Without getting into the weeds regarding the pros and cons of wearing a sherwani to a plain kurta party, it would be an understatement to say that the prime minister’s trip to India did not go as planned. It was at times incredibly awkward to watch from afar just how much the Trudeaus tried to out Indian the Indians, and inviting Jaspal Atwal, a man convicted of attempted murder, to an official dinner is not the kind of “guess who’s coming to dinner” talk the government would have hoped for.
WATCH ABOVE: Scheer tries to tie PM Trudeau to single story on Jaspal Atwal invite
Conventional political wisdom would have likely instructed one to not drag out a story that led to overwhelmingly negative media coverage.

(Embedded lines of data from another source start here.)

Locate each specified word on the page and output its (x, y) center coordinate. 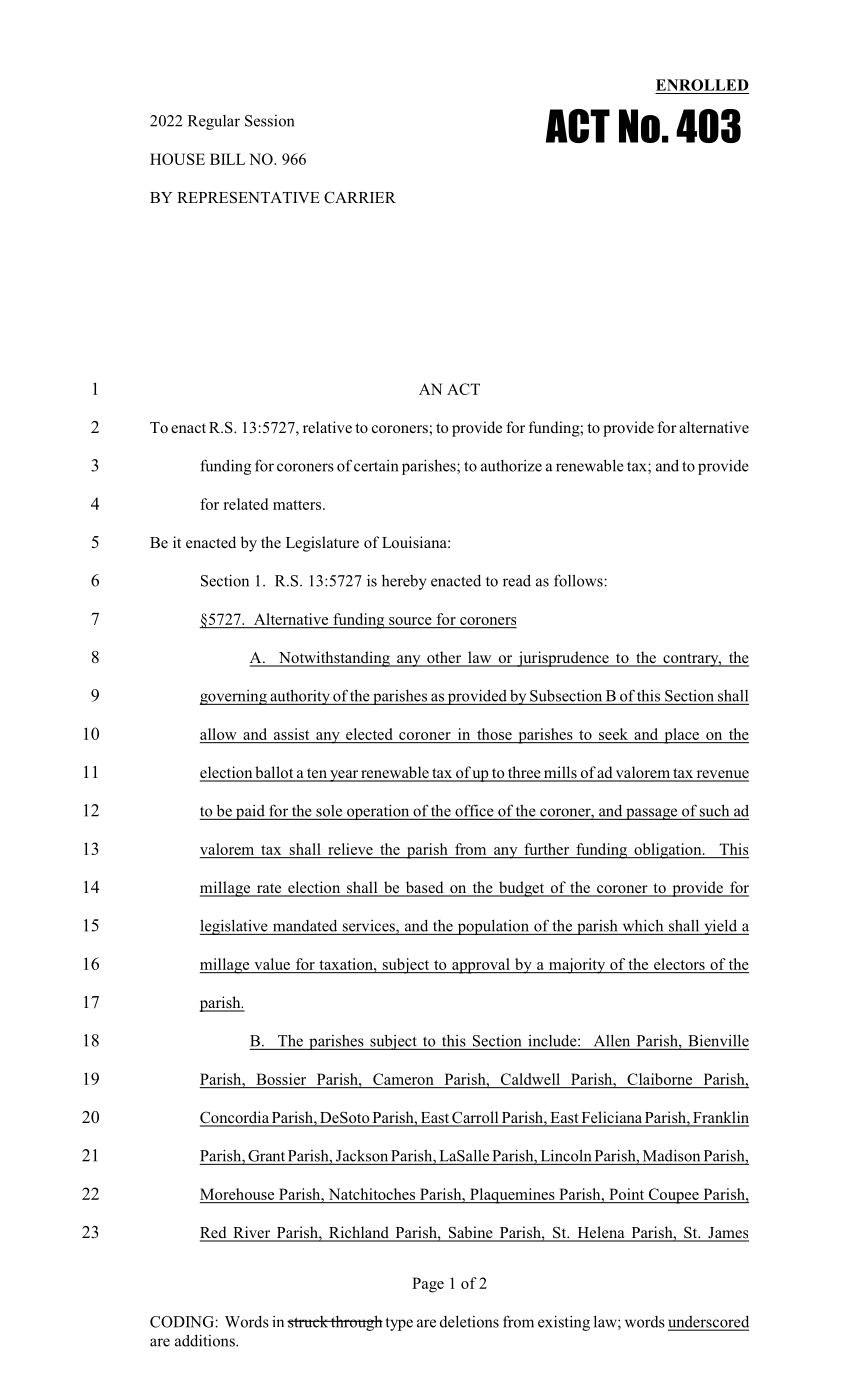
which (643, 925)
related (245, 504)
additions (206, 1340)
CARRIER (360, 197)
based (424, 888)
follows (579, 580)
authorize (511, 466)
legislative (234, 927)
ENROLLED (702, 85)
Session (269, 121)
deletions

The Liberals, however, have very bizarrely decided to seemingly endorse the notion that it was the Indian government who was ultimately responsible for the presence of Atwal, in spite of the fact that Liberal backbench MP Randeep Sarai had already accepted responsibility for the kerfuffle. This prompted a categorical repudiation from India’s Ministry of External Affairs, which called the notion “baseless and unacceptable.”
It’s a very weird strategy to have a Festivus-style public airing of grievances against an ally and a country we hope to eventually strike a free trade deal with, but as John Ivison rightfully notes in the National Post, Indian intelligence would have reason to stir up controversy.

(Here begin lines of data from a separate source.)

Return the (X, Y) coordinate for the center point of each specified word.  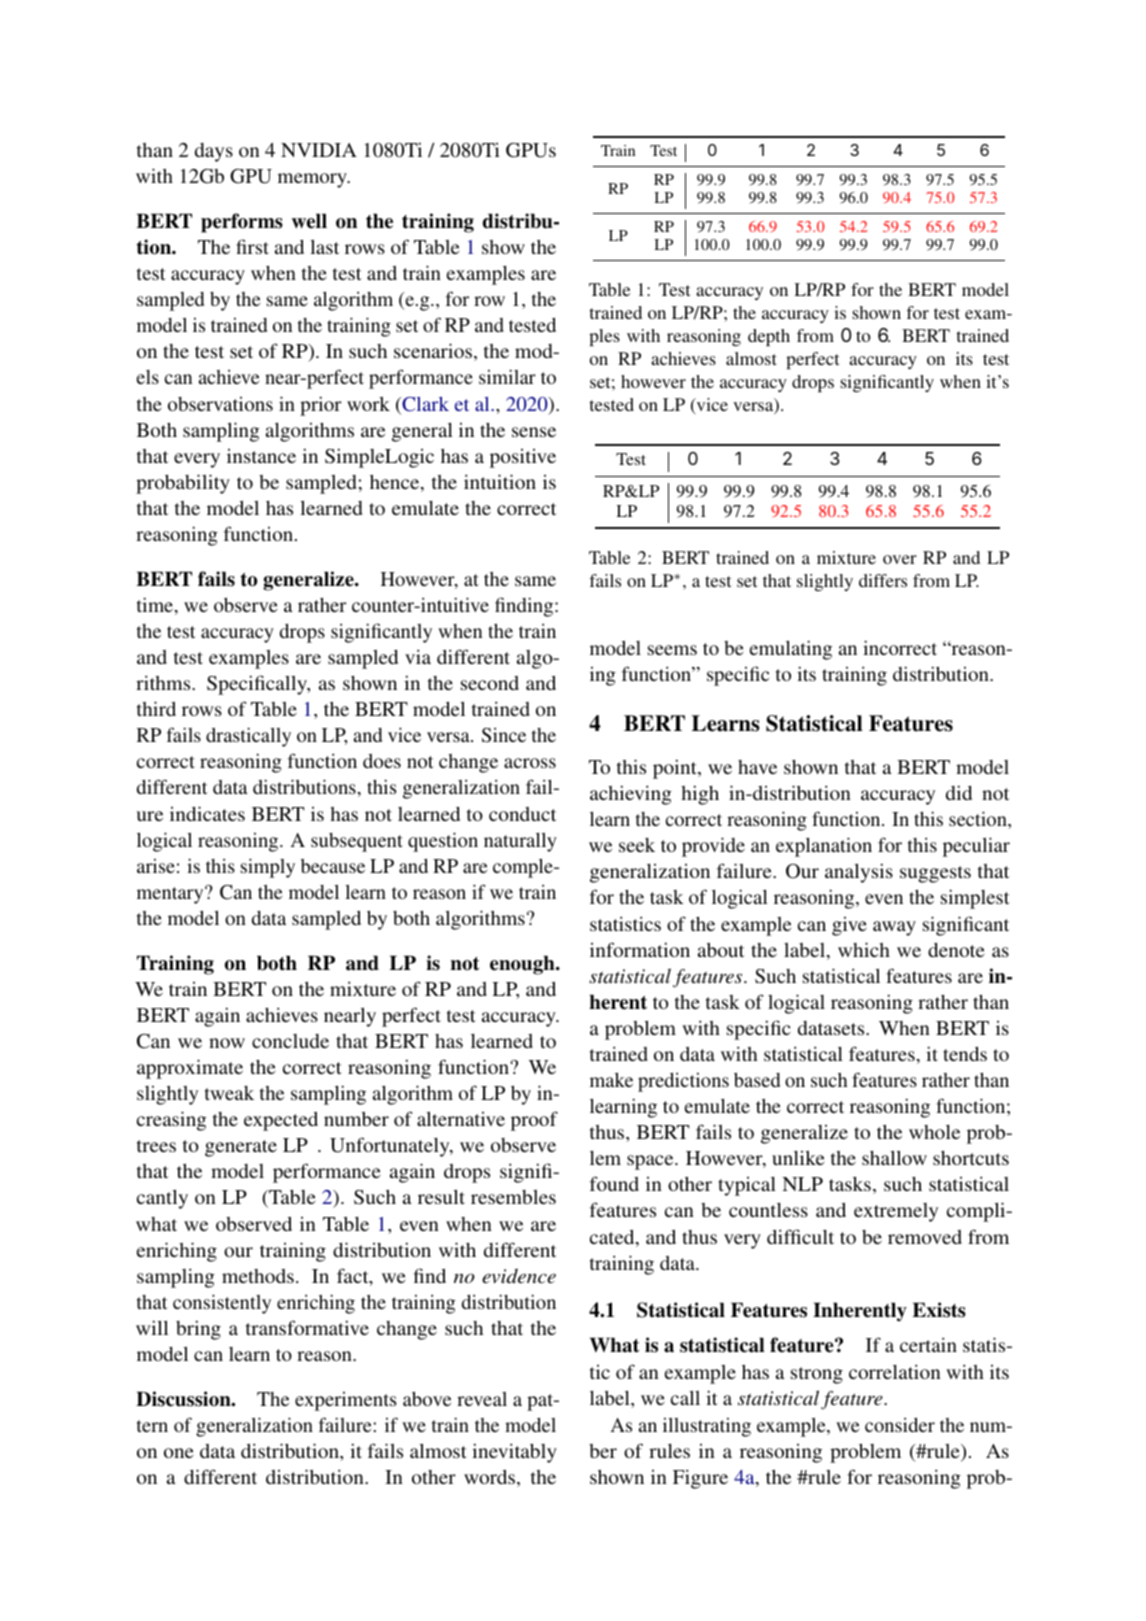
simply (268, 868)
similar (507, 376)
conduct (522, 814)
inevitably (514, 1453)
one (178, 1453)
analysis (859, 873)
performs (242, 223)
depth (769, 337)
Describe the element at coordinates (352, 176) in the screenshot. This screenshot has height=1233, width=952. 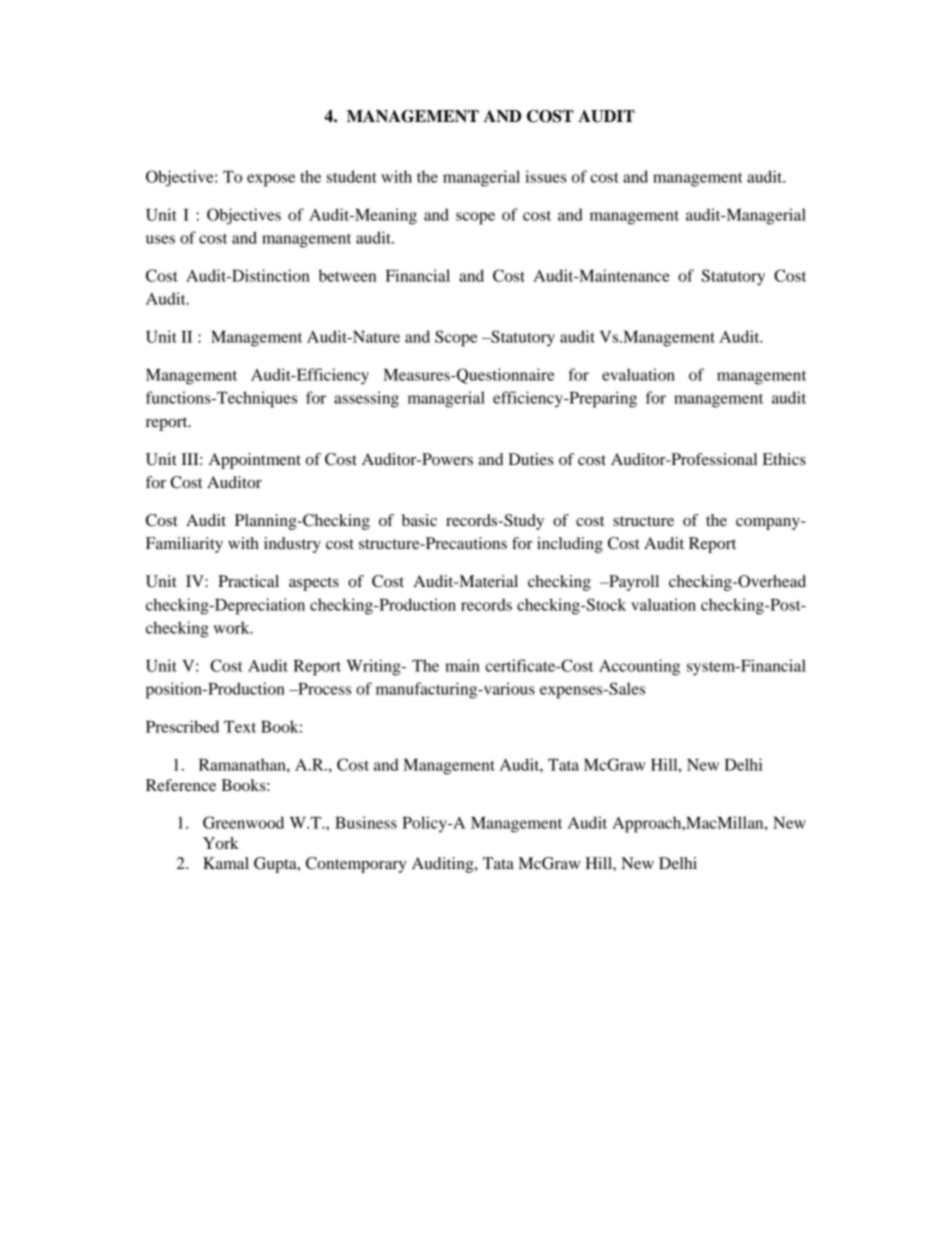
I see `student` at that location.
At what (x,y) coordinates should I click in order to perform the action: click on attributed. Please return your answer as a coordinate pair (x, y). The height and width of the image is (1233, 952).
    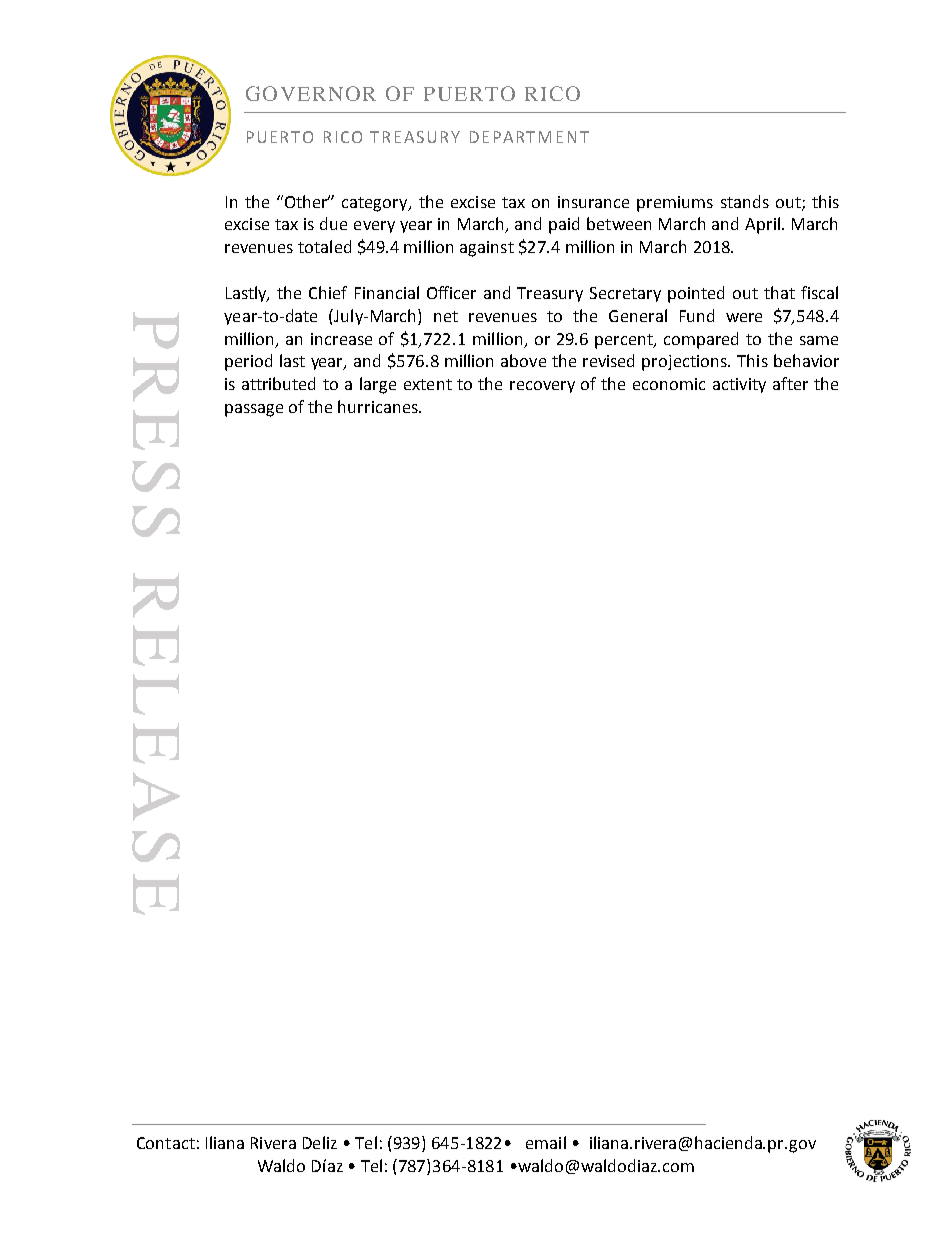
    Looking at the image, I should click on (278, 383).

This entire debacle, though, has once again unfortunately led to a number of oversimplifications and misinformation from our own media as it relates to the on the ground reality in India.

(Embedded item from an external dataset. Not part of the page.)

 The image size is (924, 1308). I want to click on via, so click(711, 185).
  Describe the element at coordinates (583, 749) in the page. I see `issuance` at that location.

For starters, the whole issue of India thinking Canada is soft on Khalistani terrorists isn’t exactly new. In fact, it’s about as old as I am, dating back to the Air India bombing. And yet it was largely presented by our media as some novel diplomatic dust-up. I don’t expect every parliamentary reporter who was opining on the trip to know how unimpressed Prime Minister Rajiv Gandhi was with Prime Minister Brian Mulroney, but I do expect them to be able to dig into their own archives of just how much of an issue it was for our last prime minister.
Under Prime Minister Stephen Harper’s tenure, the issue of Canada’s Khalistanis became such a sticking point during his talks with Prime Minister Manmohan Singh, that Singh refused to even hold a joint press conference with Harper. That was a considerable and quantifiable snub, and yet so many Canadian journalists left out that detail when going on about Prime Minister Narendra Modi’s alleged snub to Trudeau.
But the real crux of the issue is how the Canadian commentariat has presented the Modi government’s own Hindu nationalist ideology, and the issue of Khalistan, or an independent Sikh state.
Modi is the leader of the BJP, a party that openly and explicitly embraces Hindutva, or a Hindu nationalist ideology that seeks to establish Hindu hegemony over India. Literal lynchings of Muslims for purportedly eating beef have risen sharply under Modi’s rule, and roving gangs of gau rakshaks, or cow vigilantes, feel emboldened under a prime minister who oversaw one of the worst acts of mob violence against Muslims back when he was the chief minister for the state of Gujarat. Modi has even been credibly accused of inciting the riots against Muslims. Additionally, Modi’s government is not exactly known for its support of free speech, a free press, or basic human rights.
On the issue of Khalistan, our media has once again failed to provide any context or nuance. As I’ve noted before, anyone with even a superficial understanding of Indian history and politics could see why Sikhs would want an independent state, especially during times when India is ruled by a Hindu nationalist government. But this isn’t even really about Khalistan anymore. This is about Sikhs in Canada, the U.K. and the U.S. speaking out against the Indian government’s treatment of religious minorities generally, and specifically the demand for some sort of justice over the anti-Sikh pogroms in 1984 following Operation Blue Star and the assassination of prime minister Indira Gandhi.
As British journalist Sunny Hundal correctly notes, the underlying issue is that successive Indian governments have seen any demand for justice by the Sikh diaspora as an official agitation for Sikh separatism.
Canadian politicians who either tacitly or actively court any extremist factions should rightfully be called out, but Canadians should be more concerned that a foreign government would tell us what is and isn’t acceptable for our own citizens to be doing when it comes to political mobilization and freedom of speech.
Advocating for justice or the right to peaceful self-determination doesn’t make one a terrorist, and it’s a shame so few in the Canadian media are making that point.